Incident raciste dans le métro : les étranges justifications des fans de Chelsea

Les supporters accusés d'avoir empêché un homme noir de monter dans une rame du métro parisien, mercredi, se défendent d'avoir été racistes. Pour eux, la vidéo qui a capturé la scène a été sortie de son contexte.

Capture d\'écran d\'une vidéo montrant les supporters de Chelsea accusés de racisme dans le métro parisien, le 17 février 2015.
Capture d'écran d'une vidéo montrant les supporters de Chelsea accusés de racisme dans le métro parisien, le 17 février 2015. ( YOUTUBE)

Ça n'a pas traîné. Moins de deux jours après l'incident qui s'est déroulé en marge du match PSG-Chelsea dans une station du métro parisien, des médias ont retrouvé quelques supporters des Blues présents quand un usager noir a été violemment empêché de monter dans la rame. Les fans du club britannique chantaient alors : "Nous sommes racistes, nous sommes racistes et on aime ça." La scène a été capturée dans une vidéo. Voici les surprenantes justifications de ces supporters.

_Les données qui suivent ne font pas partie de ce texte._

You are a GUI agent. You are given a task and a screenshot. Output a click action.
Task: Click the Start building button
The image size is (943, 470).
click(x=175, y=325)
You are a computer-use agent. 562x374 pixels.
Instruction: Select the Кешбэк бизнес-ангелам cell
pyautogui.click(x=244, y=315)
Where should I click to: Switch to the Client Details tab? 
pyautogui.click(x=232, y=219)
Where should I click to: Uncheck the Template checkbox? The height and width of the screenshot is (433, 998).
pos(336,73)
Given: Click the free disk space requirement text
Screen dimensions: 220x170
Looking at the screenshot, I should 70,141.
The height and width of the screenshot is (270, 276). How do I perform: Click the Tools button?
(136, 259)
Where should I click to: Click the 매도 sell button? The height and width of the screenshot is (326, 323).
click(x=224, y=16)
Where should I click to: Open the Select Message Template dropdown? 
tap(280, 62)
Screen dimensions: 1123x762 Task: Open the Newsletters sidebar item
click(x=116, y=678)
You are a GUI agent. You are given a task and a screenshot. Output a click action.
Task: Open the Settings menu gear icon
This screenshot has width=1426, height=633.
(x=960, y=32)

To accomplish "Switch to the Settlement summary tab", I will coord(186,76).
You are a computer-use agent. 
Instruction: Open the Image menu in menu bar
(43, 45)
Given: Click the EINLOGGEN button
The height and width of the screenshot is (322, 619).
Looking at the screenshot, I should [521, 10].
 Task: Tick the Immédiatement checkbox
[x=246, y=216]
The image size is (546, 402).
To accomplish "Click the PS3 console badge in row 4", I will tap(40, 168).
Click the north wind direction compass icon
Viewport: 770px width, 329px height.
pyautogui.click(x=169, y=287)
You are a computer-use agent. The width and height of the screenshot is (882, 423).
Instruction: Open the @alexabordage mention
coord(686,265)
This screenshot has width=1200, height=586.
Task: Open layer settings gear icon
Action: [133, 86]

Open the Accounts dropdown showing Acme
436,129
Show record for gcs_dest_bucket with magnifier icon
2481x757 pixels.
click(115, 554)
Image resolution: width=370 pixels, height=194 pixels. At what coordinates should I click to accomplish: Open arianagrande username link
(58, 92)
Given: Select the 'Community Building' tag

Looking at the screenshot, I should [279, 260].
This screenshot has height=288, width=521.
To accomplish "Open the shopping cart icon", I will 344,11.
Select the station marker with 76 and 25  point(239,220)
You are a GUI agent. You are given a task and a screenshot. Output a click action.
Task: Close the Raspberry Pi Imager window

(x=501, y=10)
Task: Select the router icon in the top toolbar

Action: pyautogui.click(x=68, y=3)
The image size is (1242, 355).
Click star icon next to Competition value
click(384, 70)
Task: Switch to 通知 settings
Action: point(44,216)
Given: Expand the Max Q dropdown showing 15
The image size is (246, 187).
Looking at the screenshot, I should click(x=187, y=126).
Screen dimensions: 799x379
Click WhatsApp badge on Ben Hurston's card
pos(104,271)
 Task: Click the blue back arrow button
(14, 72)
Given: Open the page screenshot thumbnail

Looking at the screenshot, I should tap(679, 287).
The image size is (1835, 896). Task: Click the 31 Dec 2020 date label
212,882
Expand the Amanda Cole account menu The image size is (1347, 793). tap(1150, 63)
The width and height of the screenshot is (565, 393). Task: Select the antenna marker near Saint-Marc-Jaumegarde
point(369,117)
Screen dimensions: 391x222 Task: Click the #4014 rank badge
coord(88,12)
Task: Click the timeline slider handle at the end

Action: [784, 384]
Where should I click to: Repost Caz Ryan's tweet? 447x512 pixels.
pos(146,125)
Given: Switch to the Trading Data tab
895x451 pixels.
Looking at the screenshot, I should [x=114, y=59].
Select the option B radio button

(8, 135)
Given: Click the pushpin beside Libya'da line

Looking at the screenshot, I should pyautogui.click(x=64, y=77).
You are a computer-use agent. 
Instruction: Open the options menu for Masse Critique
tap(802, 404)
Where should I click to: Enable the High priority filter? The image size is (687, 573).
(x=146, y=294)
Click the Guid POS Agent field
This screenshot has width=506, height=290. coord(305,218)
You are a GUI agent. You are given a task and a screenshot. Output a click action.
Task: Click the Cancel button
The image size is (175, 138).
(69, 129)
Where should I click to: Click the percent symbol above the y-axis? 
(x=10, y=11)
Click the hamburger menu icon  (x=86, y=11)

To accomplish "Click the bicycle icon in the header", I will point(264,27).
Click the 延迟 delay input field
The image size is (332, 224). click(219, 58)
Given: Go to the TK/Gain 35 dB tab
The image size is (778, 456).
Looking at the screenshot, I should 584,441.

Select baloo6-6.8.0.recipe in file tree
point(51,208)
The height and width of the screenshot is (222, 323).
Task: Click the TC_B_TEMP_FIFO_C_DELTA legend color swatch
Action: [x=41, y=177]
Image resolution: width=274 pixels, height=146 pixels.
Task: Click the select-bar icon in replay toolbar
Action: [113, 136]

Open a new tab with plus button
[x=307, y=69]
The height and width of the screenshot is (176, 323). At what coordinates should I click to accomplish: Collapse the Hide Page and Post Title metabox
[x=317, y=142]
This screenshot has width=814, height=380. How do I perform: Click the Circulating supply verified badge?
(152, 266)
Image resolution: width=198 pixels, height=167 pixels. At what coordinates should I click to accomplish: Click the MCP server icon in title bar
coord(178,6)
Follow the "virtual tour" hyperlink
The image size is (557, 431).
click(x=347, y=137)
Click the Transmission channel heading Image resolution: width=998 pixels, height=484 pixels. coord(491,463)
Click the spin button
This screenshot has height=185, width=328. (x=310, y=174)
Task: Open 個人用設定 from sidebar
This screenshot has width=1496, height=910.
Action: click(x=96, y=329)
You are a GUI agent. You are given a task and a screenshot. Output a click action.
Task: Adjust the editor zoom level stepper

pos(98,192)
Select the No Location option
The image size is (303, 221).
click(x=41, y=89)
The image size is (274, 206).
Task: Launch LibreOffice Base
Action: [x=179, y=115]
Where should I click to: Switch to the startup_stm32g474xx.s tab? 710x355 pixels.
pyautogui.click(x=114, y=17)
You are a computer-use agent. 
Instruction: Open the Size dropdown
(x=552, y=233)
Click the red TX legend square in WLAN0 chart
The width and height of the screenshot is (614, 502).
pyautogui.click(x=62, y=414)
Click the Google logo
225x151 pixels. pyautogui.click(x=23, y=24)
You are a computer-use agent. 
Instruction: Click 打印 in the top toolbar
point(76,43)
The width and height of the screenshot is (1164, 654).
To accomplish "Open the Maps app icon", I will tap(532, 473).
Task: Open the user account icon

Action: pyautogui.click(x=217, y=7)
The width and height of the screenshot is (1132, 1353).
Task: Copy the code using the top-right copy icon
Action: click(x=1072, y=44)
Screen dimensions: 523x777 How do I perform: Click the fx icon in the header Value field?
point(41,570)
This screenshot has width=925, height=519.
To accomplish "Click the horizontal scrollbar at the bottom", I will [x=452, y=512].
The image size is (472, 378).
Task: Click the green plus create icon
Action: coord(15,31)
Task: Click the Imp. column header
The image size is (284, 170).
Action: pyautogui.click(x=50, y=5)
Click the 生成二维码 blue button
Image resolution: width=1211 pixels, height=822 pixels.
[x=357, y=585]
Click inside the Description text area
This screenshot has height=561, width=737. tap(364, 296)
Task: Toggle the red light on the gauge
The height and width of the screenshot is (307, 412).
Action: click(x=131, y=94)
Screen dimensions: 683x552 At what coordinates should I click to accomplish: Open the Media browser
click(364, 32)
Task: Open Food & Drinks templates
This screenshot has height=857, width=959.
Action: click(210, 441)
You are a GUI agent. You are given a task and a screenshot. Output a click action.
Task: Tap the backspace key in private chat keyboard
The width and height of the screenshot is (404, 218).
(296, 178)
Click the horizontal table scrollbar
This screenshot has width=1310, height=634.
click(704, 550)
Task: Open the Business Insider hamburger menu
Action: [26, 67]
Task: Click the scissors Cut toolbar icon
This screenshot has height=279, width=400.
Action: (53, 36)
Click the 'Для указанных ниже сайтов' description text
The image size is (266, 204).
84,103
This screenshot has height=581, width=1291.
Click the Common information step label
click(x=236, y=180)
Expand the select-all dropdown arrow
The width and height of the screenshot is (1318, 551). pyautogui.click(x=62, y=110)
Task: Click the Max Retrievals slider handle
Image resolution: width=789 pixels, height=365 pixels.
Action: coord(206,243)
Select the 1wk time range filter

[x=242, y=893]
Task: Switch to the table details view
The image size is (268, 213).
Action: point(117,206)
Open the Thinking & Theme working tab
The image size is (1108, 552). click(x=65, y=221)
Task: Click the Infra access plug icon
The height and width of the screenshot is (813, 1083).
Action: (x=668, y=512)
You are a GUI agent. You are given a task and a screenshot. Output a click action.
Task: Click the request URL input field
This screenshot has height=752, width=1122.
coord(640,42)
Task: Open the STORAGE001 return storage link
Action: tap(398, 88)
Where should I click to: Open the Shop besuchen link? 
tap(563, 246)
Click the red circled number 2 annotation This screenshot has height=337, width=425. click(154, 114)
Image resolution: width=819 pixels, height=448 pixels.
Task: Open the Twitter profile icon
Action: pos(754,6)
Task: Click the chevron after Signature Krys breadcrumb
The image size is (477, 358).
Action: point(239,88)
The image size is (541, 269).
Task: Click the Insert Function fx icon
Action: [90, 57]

1 "Il n'y avait pas assez de place"

Pas question de laisser quelqu'un monter, car la rame de métro était pleine. C'est la première explication livrée par Mitchell McCoy. Ce fan de Chelsea qui se trouvait là a parlé à plusieurs médias. Il a dit à la radio LBC (en anglais) : "Oui, j'étais dans le wagon que l'on voit dans la vidéo. Le wagon était complètement plein, il n'y avait plus de place pour monter." Voilà pourquoi l'usager a été repoussé. A l'agence AP, Mitchell McCoy a répété : "Cet homme a essayé de monter mais plusieurs personnes l’ont repoussé parce qu’il n’y avait pas de place. Les gens disent que c’est parce que la personne est noire, mais ça n’a rien à voir."

2 "Il était agressif"

Mitchell McCoy ne s'arrête pas là. Selon lui, l'homme "était vraiment agressif". Il poursuit : "Il essayait de pousser. Je dirais que c'était de l'autodéfense de le repousser, parce qu'il avait l'air d'être violent."

3 "C'était un supporter du PSG"

Phil, 16 ans, rencontré avec ses amis par le Daily Mail (en anglais) à la gare de Saint Pancras, à Londres, explique que la vidéo est sortie de son contexte. "Nous étions trois wagons plus loin. En gros, de nombreux fans du PSG essayaient de monter dans le métro depuis le quai et c'était l'un d'entre eux", dit-il. Pourtant, sur la vidéo, l'homme ne semble pas porter les couleurs du PSG. "Ce n'est pas que ce mec était noir, personne ne voulait laisser monter un fan du PSG. C'était difficile de voir ce qui se passait, mais tout le monde a commencé à chanter."

4 "Le chant n'a rien à voir avec l'incident"

Enfin, le chant ("Nous sommes racistes, nous sommes racistes, et nous aimons ça") n'aurait rien eu à voir avec l'incident. Pour Phil, "nous chantions la chanson raciste de John Terry. Le chant vise à soutenir John Terry." En 2012, le capitaine des Blues a été condamné par sa fédération à quatre matchs de suspension et 220 000 livres d'amende pour avoir tenu des propos racistes à l'encontre d'un autre joueur.

Mitchell McCoy, un peu hésitant, explique ne pas avoir entendu ces paroles. Puis il explique que "ce n'était pas lié [au fait de ne pas laisser monter l'homme]. La presse essaie de monter quelque chose à partir de rien." Au moment de l'incident, selon le Guardian (en anglais), il a envoyé plusieurs tweets (depuis effacés) dont celui-ci : "Notre capitaine est un raciste, un raciste, un raciste et c'est pour ça que nous l'adorons, l'adorons, l'adorons." 

Un supporter des Blues présent dans le wagon a aussi été reconnu par le journal britannique. Ce jeune homme avait posé, il y a quatre mois, au côté de Nigel Farage, le leader de l'Ukip, le principal parti d'extrême droite outre-Manche.